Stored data
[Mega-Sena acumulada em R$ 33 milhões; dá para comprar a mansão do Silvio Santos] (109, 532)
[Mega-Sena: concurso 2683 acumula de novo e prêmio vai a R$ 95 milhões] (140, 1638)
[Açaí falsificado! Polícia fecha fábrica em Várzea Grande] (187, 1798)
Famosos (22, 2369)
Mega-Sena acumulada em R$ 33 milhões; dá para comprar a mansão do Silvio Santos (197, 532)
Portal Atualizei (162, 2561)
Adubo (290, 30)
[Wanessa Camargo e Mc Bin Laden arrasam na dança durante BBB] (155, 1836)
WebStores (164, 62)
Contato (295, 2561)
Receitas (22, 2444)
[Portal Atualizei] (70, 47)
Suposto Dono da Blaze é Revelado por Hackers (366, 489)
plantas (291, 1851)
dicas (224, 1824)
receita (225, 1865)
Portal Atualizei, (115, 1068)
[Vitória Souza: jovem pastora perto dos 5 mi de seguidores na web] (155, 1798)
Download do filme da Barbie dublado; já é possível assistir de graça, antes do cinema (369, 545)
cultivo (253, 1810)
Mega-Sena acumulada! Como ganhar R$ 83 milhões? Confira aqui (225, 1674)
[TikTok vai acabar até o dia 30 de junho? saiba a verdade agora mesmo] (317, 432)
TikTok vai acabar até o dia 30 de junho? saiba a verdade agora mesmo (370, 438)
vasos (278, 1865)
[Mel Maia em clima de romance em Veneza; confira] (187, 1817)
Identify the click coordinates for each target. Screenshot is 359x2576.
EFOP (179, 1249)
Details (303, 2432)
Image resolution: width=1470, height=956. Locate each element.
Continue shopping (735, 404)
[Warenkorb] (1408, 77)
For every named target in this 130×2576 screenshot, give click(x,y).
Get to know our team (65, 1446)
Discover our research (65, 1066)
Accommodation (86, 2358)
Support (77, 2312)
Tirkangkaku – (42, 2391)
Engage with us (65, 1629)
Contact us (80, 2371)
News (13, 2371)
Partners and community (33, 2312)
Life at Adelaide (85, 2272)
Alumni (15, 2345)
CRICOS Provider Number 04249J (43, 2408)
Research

* [Your assignment]: Would you print exactly the lines from the first line of the entries above through the line that has "Famosos (22, 2369)", both included, and stop there?

* [Answer to this task]:
[Mega-Sena acumulada em R$ 33 milhões; dá para comprar a mansão do Silvio Santos] (109, 532)
[Mega-Sena: concurso 2683 acumula de novo e prêmio vai a R$ 95 milhões] (140, 1638)
[Açaí falsificado! Polícia fecha fábrica em Várzea Grande] (187, 1798)
Famosos (22, 2369)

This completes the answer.